Summer beers then an autumn beer? I know I’m all over the place with reviews. I figured that since I was so late on their Summer Ale I should get a jump start on the fall seasonal. Sam Adams Octoberfest just happens to be that first fall beer review. Let’s start with a quick history lesson of where Oktoberfest (I decided the style should be spelled in German since it is although the Sam Adams version is officially Octoberfest) comes from. Oktoberfest beers are originally from Germany. Oktoberfest beers are actually Märzen style ales. Märzen is German for March. So basically Oktoberfest beers are March ales. Weird? Not really. Before there was refrigeration beers couldn’t be brewed during the summer because it was to hot for fermentation and bacterial infections would ruin beers. So Germans would brew a lot of beer in late spring and store it until late September when they would celebrate the great harvest and the coming of being able to brew again (late September is the true time for celebrating Oktoberfest).

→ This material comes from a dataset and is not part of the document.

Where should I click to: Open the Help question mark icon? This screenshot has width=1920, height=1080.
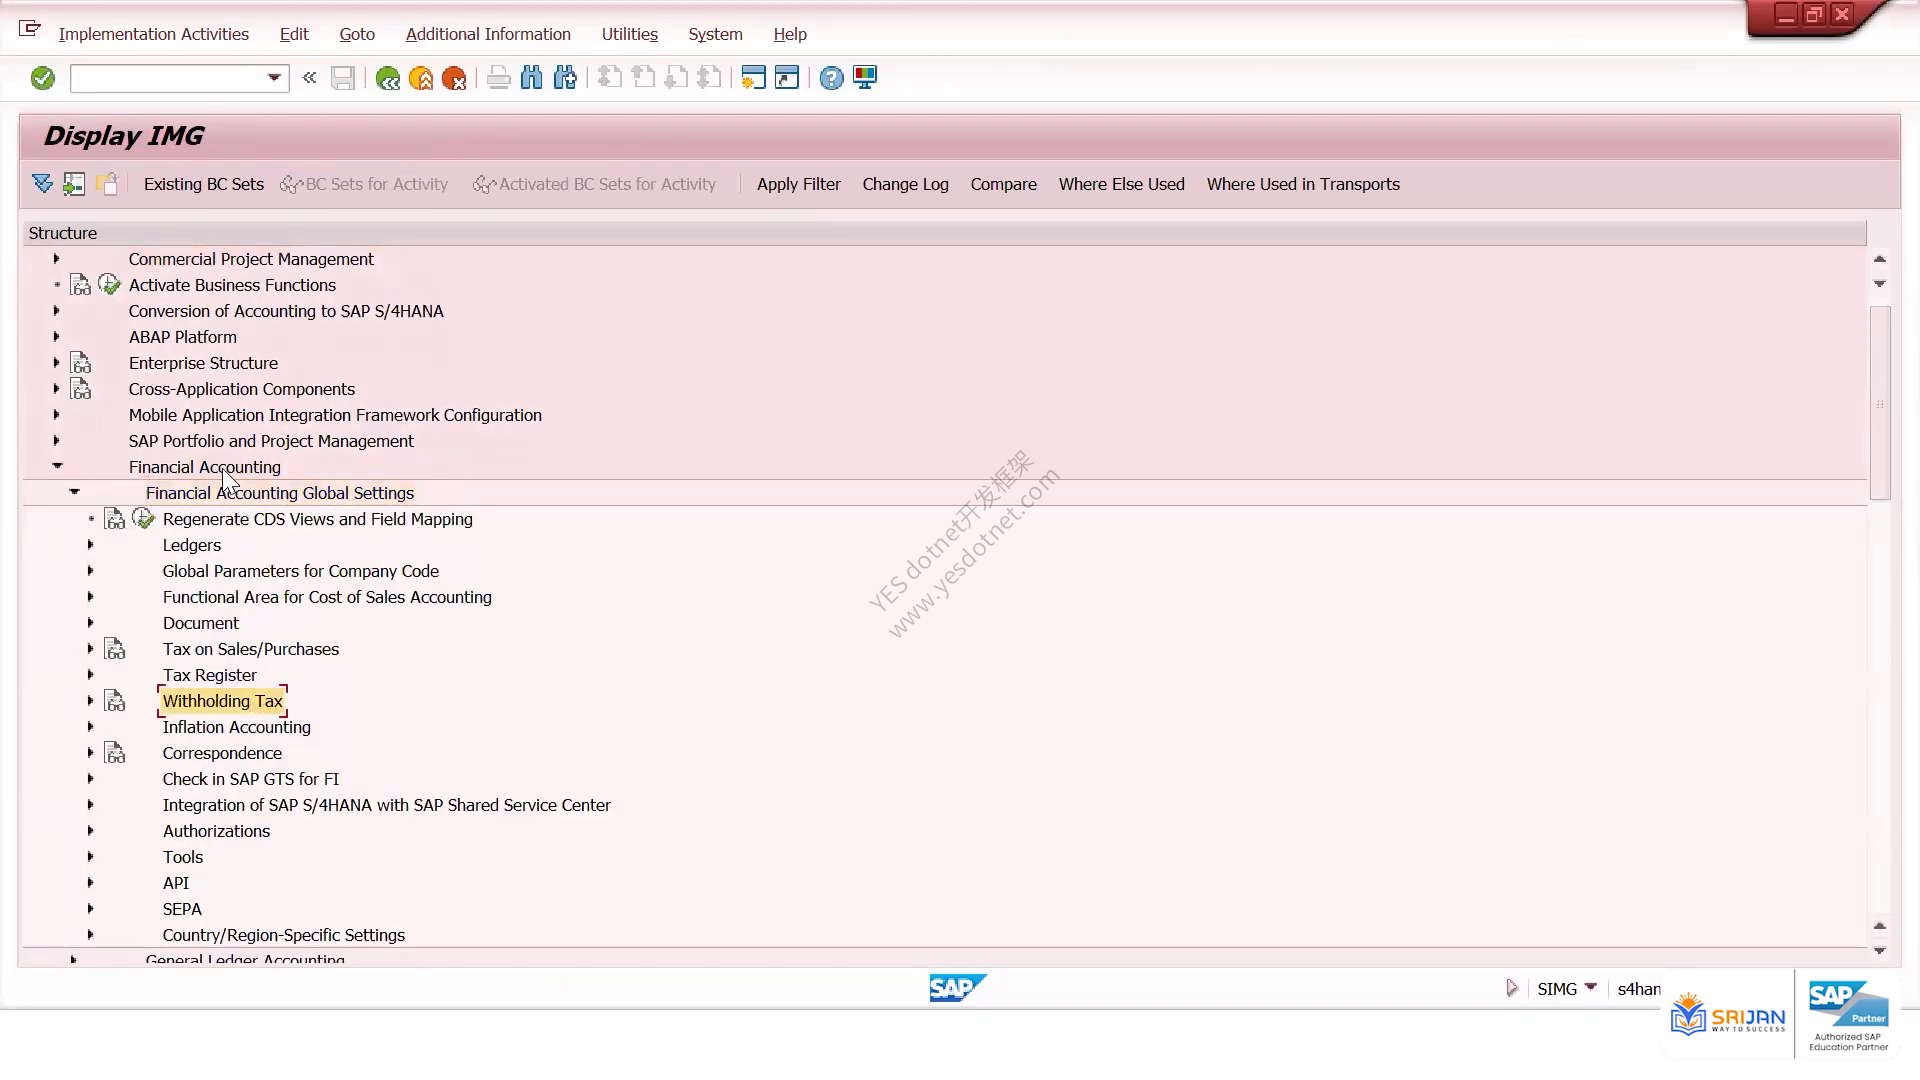tap(831, 78)
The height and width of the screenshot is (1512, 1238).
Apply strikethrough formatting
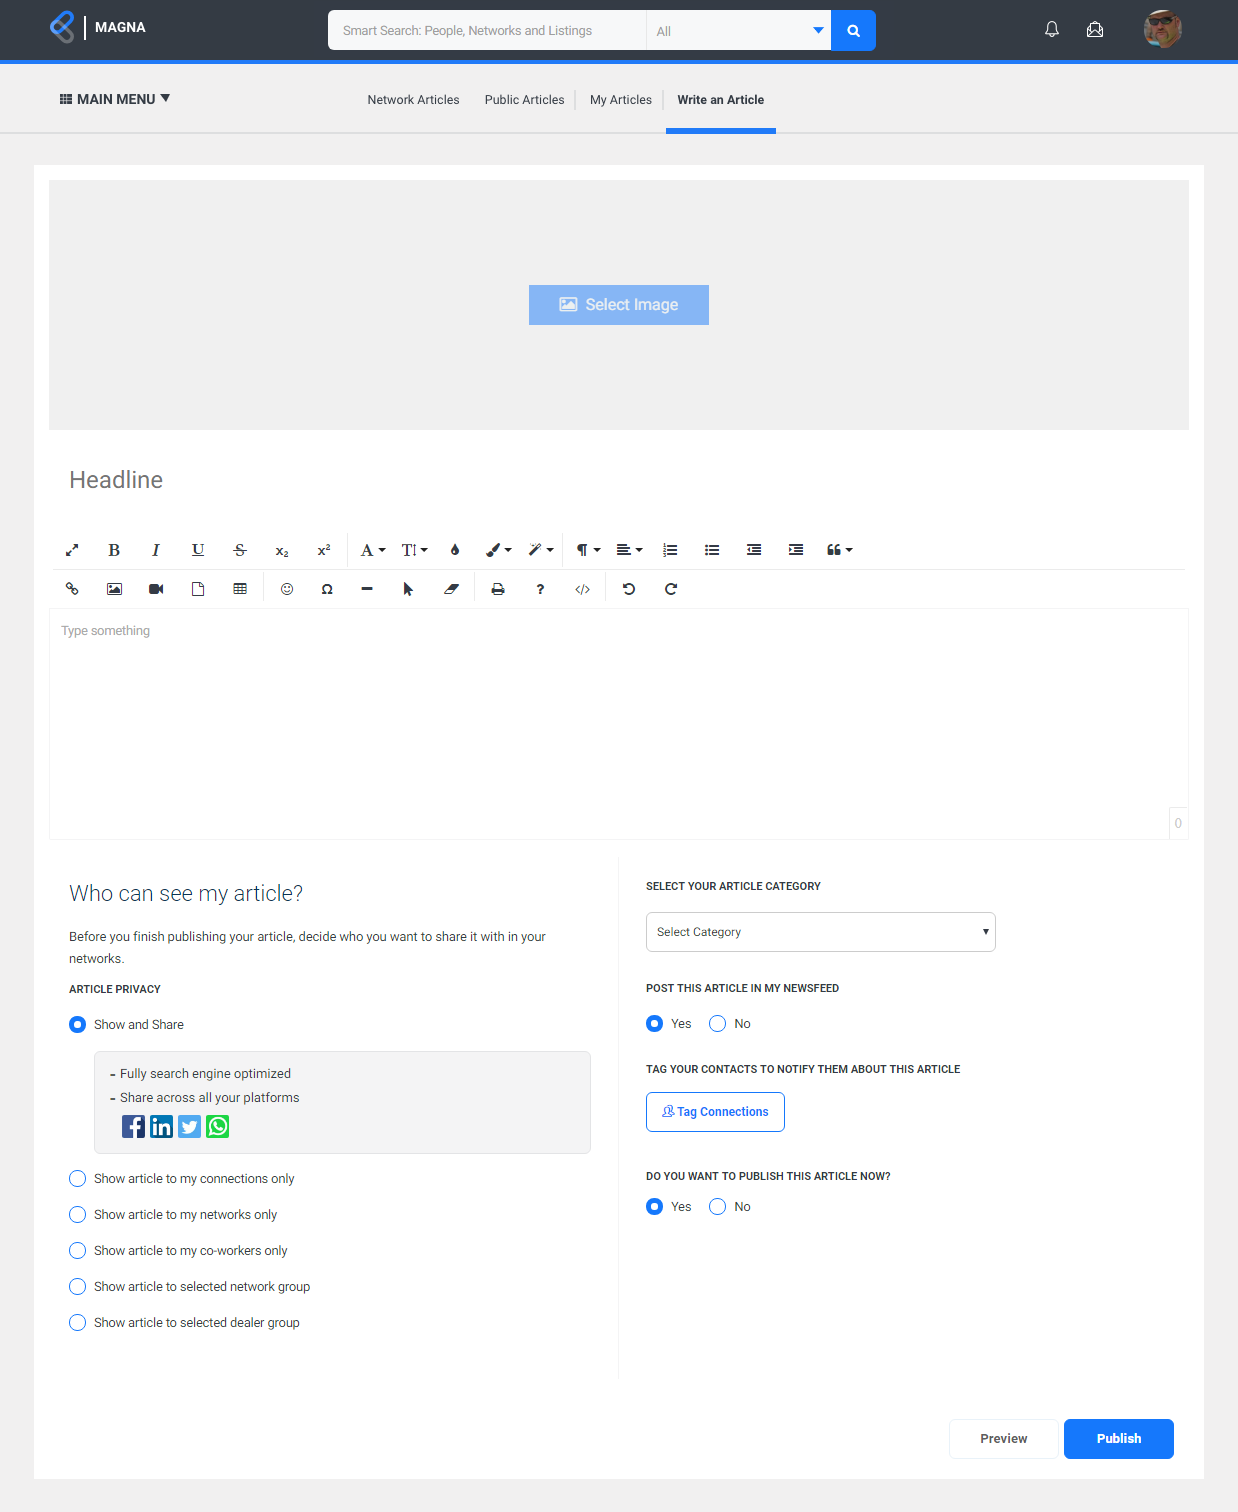click(x=240, y=550)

The aroma has a sweet caramely nuttiness (sweet dark nutty). The color of the head is a light tan with the body a dark coppery amber. You can tell by looking at it that it’s sweet. It looks syrupy and thick in the glass (probably due to the 5 malts). The taste is lightly hopped, malty with a hint of nuts. I thought it might be hazelnut-y at first, but after checking with the hazelnut syrup I put in my coffee I was way off. Maybe pecan or walnut? It reminds me a little of a chocolateless turtle candy so I could be right. This to me makes it clean and easy to drink. I found it to be a little warming (almost like sitting near a fire on a cool night). The mouthfeel is a light creamy feel (there is some carbonation but it’s mostly smooth).

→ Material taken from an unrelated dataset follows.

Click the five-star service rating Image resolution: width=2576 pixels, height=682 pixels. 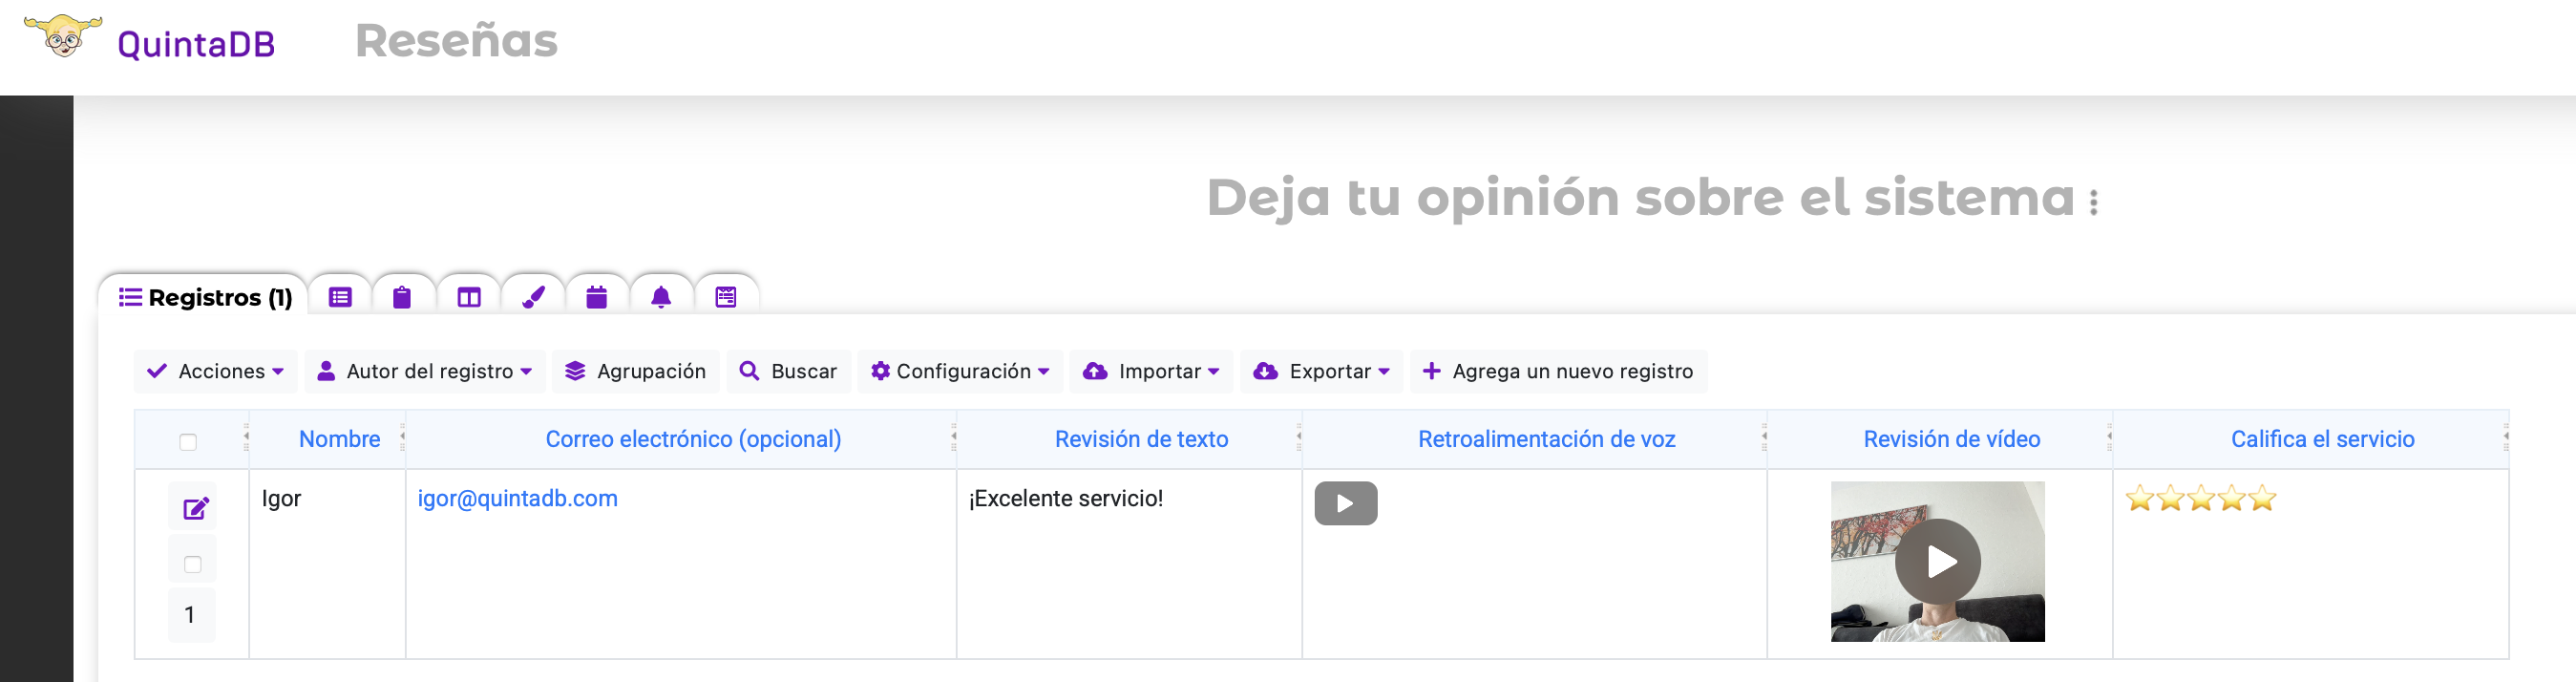click(x=2200, y=498)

Since they’re German, they naturally go well with German food. The sweetness complements the sour of kraut and the… mustardiness? of mustard. Have one with a big salted pretzel and mustard, or a brat, or if you’re really adventurous Sauerbraten. Mmmm.
Some other Oktoberfest beers available are:
Bob’s ’47 – Boulevard Brewing Co.
Dogtoberfest Marzen – Flying Dog Brewery
Oktoberfest – Little Apple Brewing Co.
Hoss – Great Divide Brewing Co. (this is a rye marzen)
These are just a few as when fall rolls around breweries usually make one of two types of fall ales, Pumpkin ale or Octoberfest. These are seasonal ales (I think Hoss can be found all year though) so you might check your local brewpub before randomly showing up.